▶ _任务要求_
请将下面整份清单中的“pixels”全部改为“px”，其余内容保持不变，并在回答中略去图片。

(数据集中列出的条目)

···

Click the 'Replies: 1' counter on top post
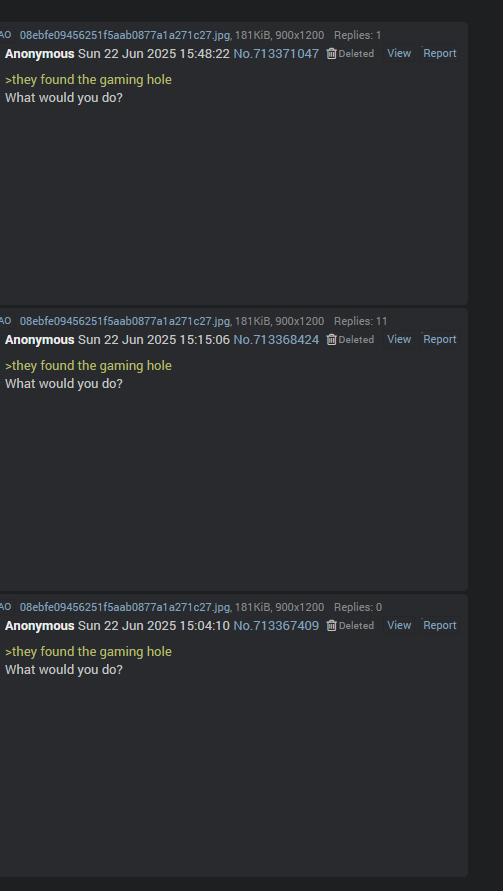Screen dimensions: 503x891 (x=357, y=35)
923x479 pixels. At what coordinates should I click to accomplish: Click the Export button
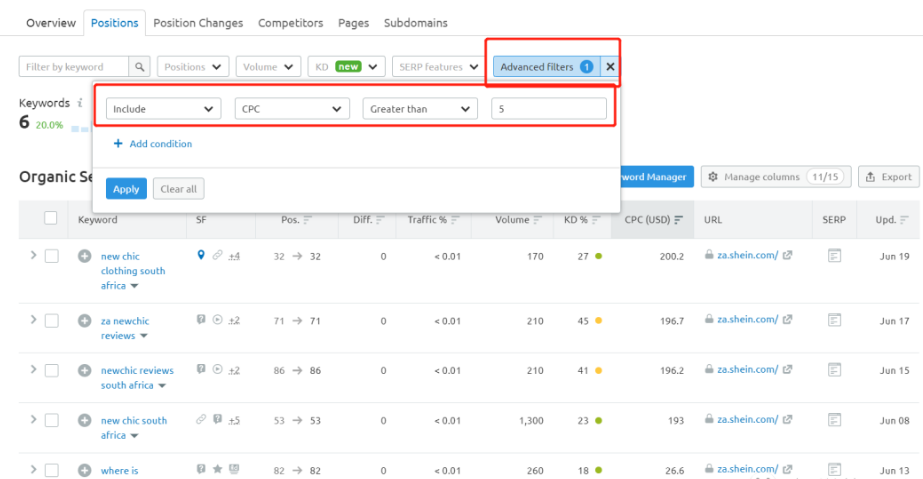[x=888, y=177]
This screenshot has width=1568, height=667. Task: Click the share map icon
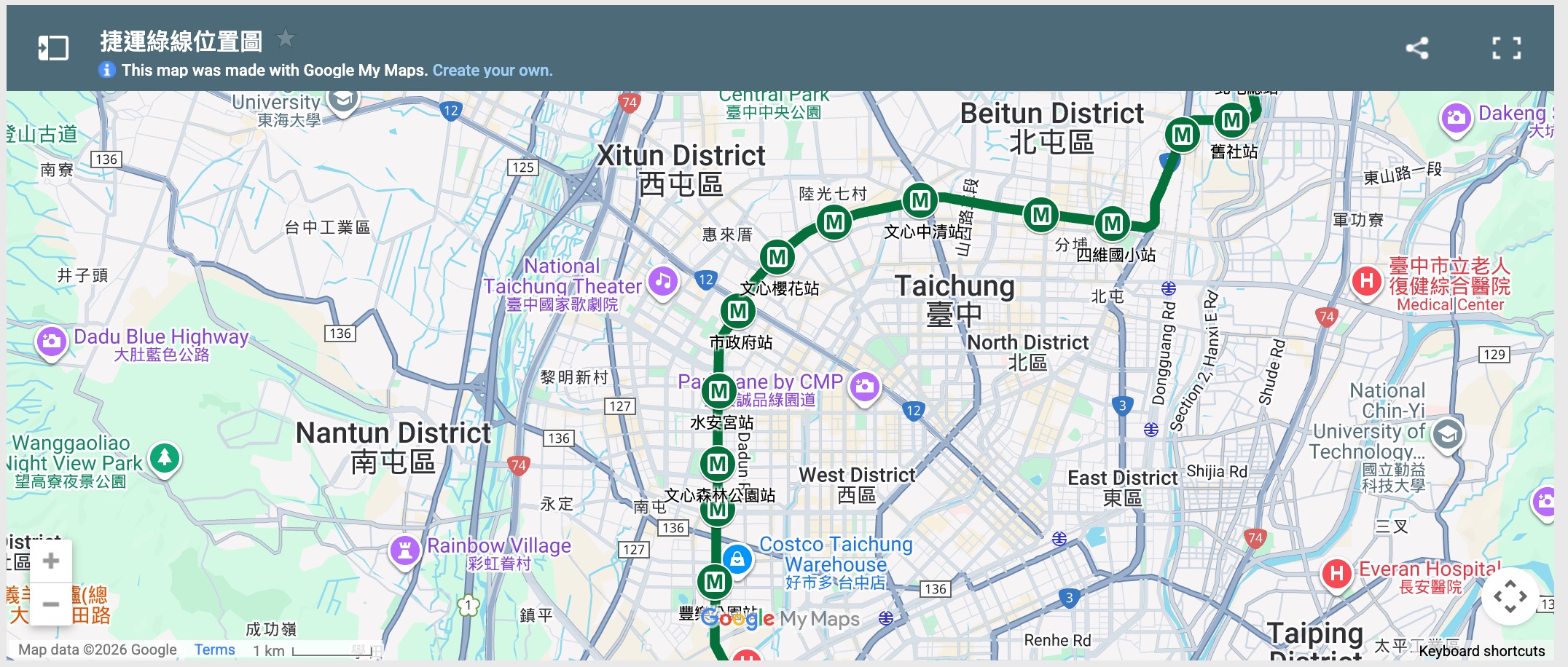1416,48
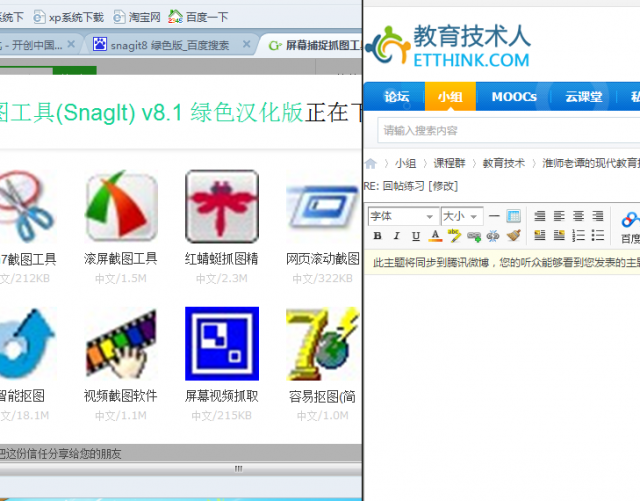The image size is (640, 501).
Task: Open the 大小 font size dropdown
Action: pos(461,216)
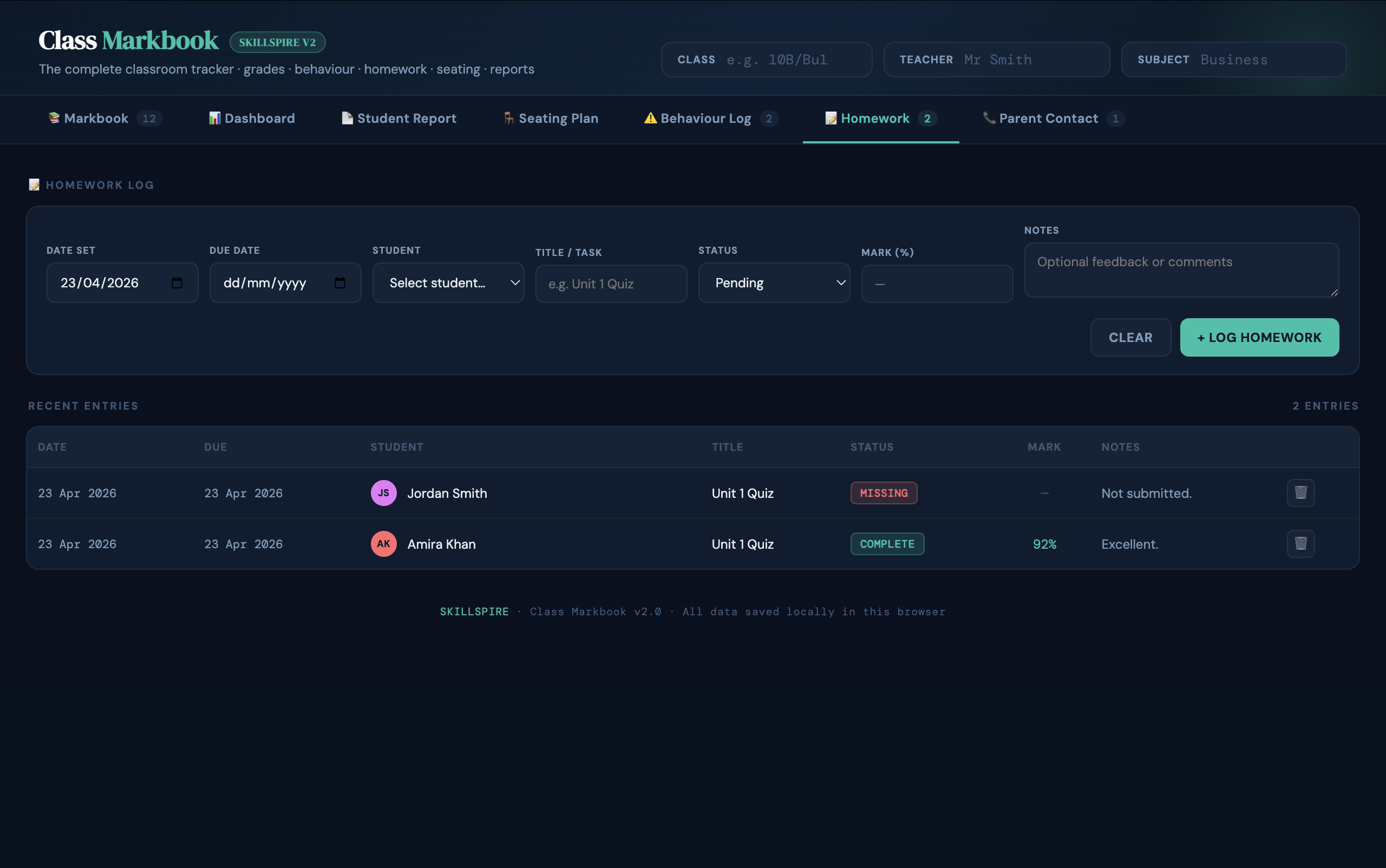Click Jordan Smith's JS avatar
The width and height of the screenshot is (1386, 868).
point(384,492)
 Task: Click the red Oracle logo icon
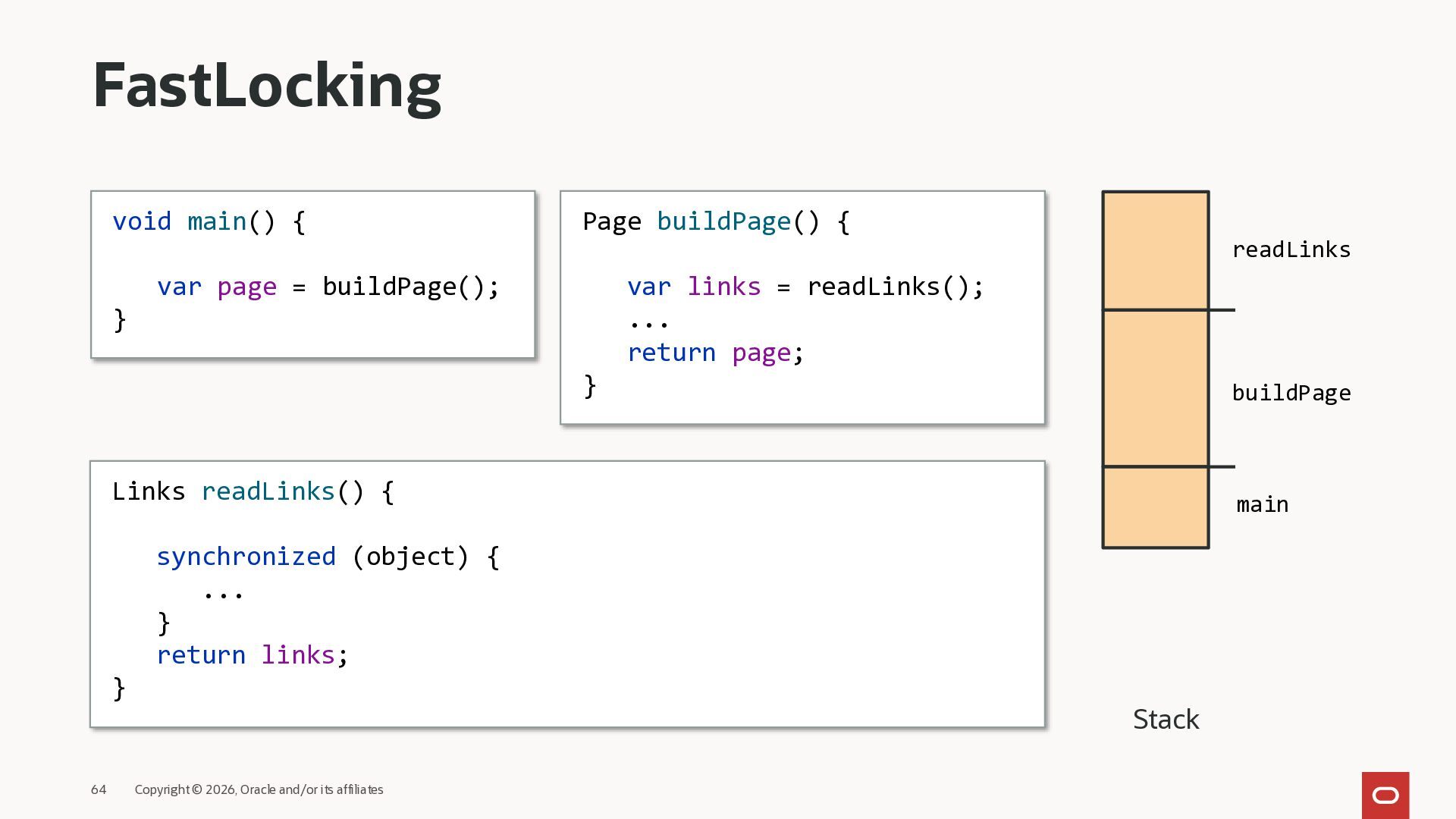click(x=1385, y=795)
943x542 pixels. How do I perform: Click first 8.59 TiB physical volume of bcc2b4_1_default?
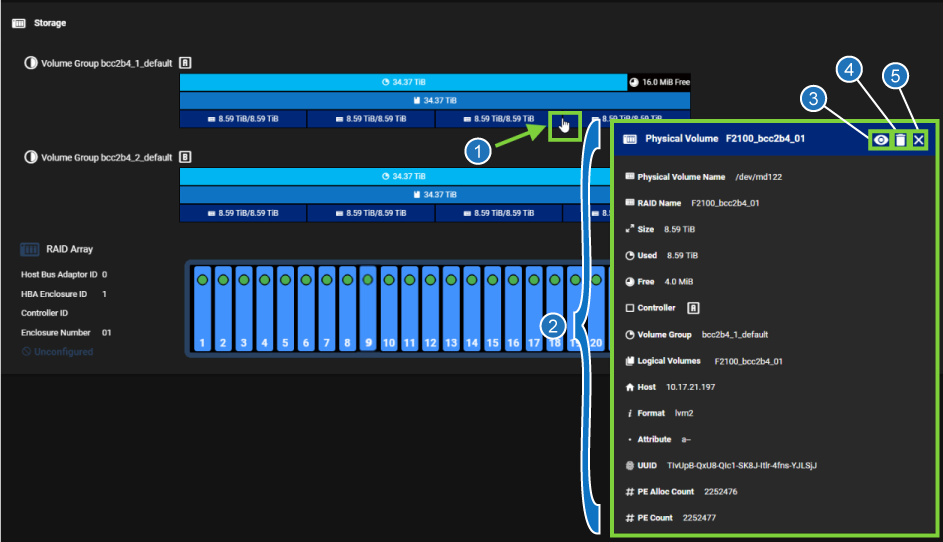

···

▶ _回答_
Click the 'Replies: 1' counter on top post
Screen dimensions: 503x891 (x=357, y=35)
923x479 px. At what coordinates should I click to accomplish: Click the Export button
[x=888, y=177]
This screenshot has width=1568, height=667. Task: Click the share map icon
1416,48
The image size is (640, 501).
Task: Open the 大小 font size dropdown
Action: pos(461,216)
Click Jordan Smith's JS avatar
The width and height of the screenshot is (1386, 868).
point(384,492)
 Task: Click the red Oracle logo icon
click(x=1385, y=795)
943x542 px. How do I perform: Click first 8.59 TiB physical volume of bcc2b4_1_default?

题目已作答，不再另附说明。